On May 17, Galloway appeared before the U.S. senatorial panel and vehemently denied any wrongdoing in a tone seldom used in a senatorial hearing. He accused the U.S. administration of creating a “smoke screen” to divert attention away from the situation in Iraq. He also declared, “The biggest sanctions busters were not me or Russian politicians or French politicians. The real sanctions busters were your own companies with the connivance of your own government.”

Galloway denied receiving any money out of the scheme. Galloway demanded, “What counts is, where’s the money, senator? Who paid me hundreds of thousands of dollars? The answer to that is nobody,” while glaring toward U.S. senator Norm Coleman (Republican from Minnesota), according to a New York Times report.

Galloway also accused the US senators, especially senator Coleman, of shoddy standards of justice. He claimed they have already ruled him guilty, and that they rely on dubious evidence and wrongful or coerced testimonies.

Galloway declared:

You have my name on lists provided to you… by the convicted bank robber and fraudster and con man Ahmed Chalabi, who many people, to their credit, in your country now realize played a decisive role in leading your country into the disaster in Iraq.

In these circumstances, knowing what the world knows about how you treat prisoners in Abu Ghraib prison1, in Bagram Air Base [Afghanistan], in Guantanamo Bay — including, if I may say, British citizens being held in those places — I’m not sure how much credibility anyone would put on anything you manage to get from a prisoner in those circumstances.

1. Alluding to the acknowledged Abu Ghraib torture and prisoner abuse.

Charles Pasqua also denies any personal wrongdoing in the case. Pasqua indicated that he was “serene” and that he hoped the investigations by the U.S. Senate would probe the matter to the bottom.

Pasqua judged the situation detrimental to relationships between the United States and France.

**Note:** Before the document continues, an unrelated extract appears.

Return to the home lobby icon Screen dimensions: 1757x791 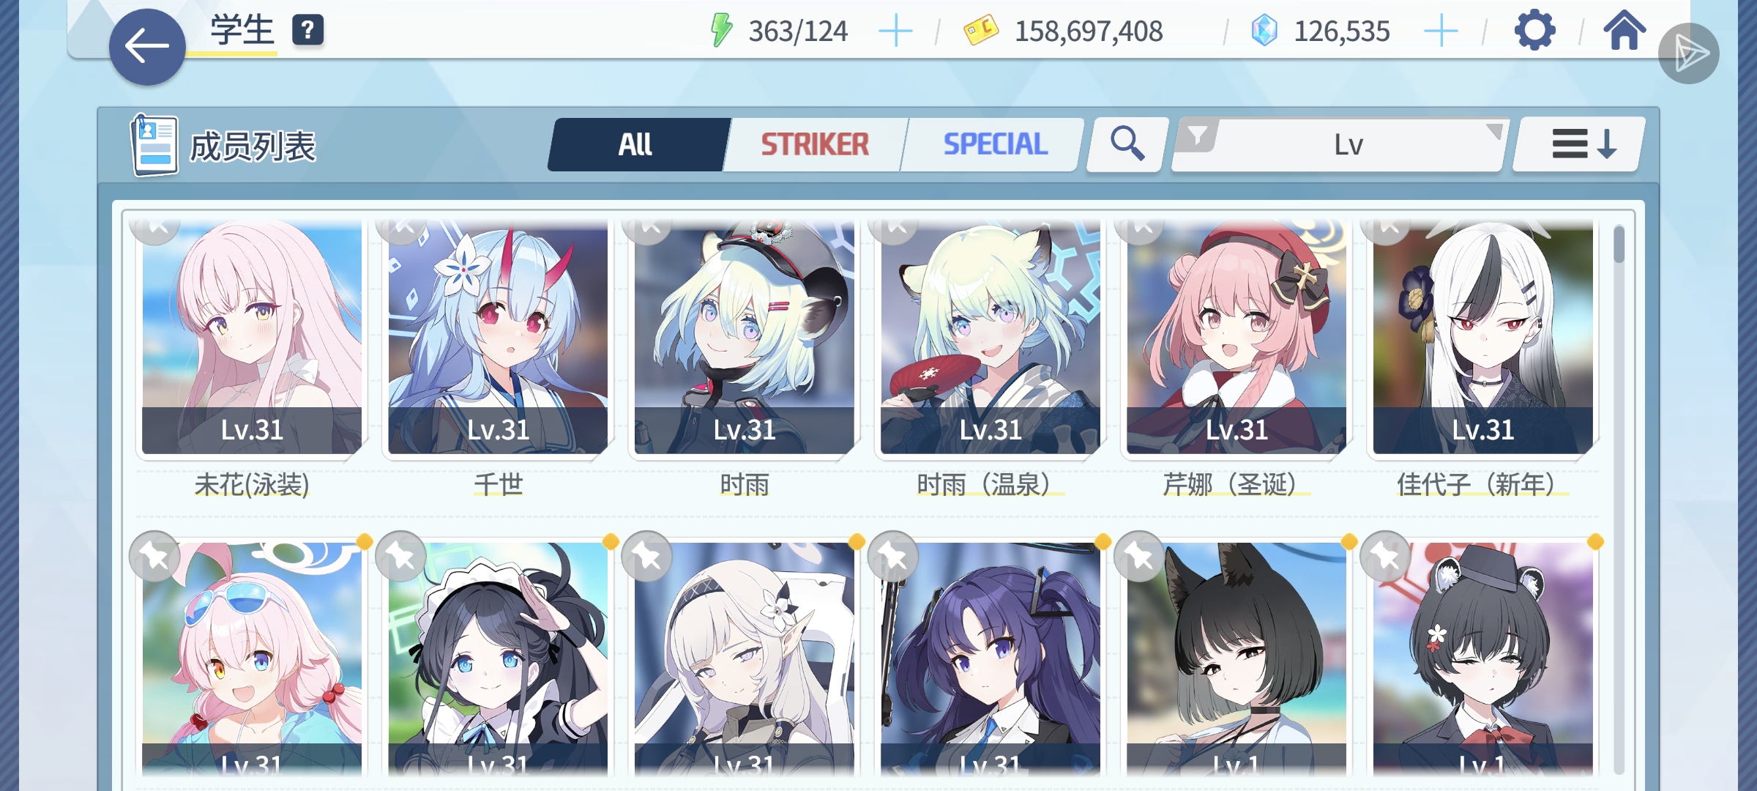[1624, 30]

For this reason, Pasqua declared that he had asked the president of the French Senate for the creation of an investigation commission, wishing that the French and U.S. senatorial commissions should collaborate.

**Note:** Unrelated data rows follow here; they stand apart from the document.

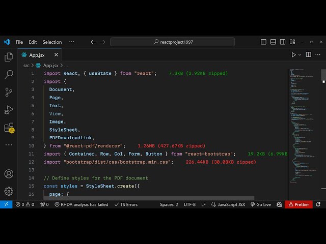Click the Run code play button
The image size is (326, 244).
coord(293,55)
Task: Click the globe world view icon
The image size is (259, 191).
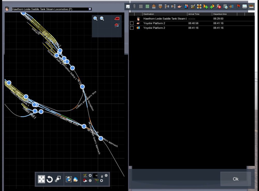Action: pos(69,179)
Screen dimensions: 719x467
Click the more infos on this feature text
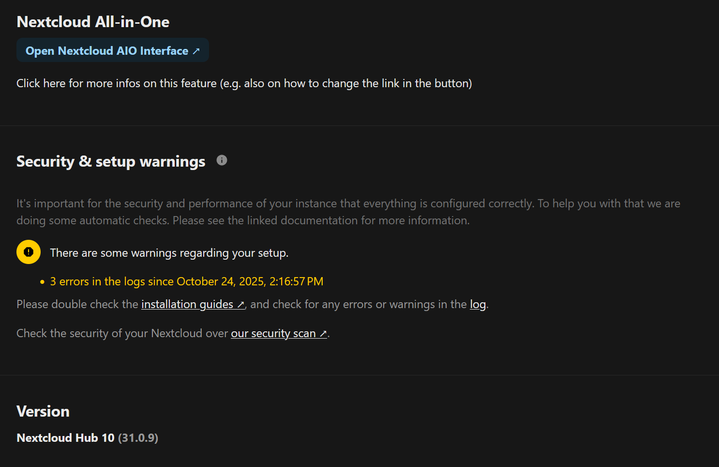pos(244,83)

Pasqua declared himself convinced that misconduct took place in the oil-for-food program, and that it was probable that some French people were involved. He then wished that they should be sought and prosecuted. “If one wants to find the origin of the financial streams, one can do so.” Pasqua mentioned the Swiss company Genmar, which the U.S. report claims to have served as Pasqua’s intermediary.

Pasqua denied information presented as facts in the report. For instance, he denied having met Tariq Aziz, former Deputy Prime Minister of Iraq.

Pasqua pointed out that nothing in the senatorial evidence indicates that he had benefited from vouchers, only that one of his former advisers, Bernard Guillet, had received oil allocations in his name. From December 2000 onwards, allocations meant for Pasqua ceased and were replaced by allocations to Bernard Guillet.

Guillet was arrested by French authorities in April in connection with abuses under the oil-for-food program. Mr Guillet has been put under formal investigation for allegedly participating in a system of occult kickbacks and fees between 1996 and 2001 involving major French companies, including Total. He is suspected of having received amounts of money without good explanation from an intermediary specialized in the resale of Iraqi oil.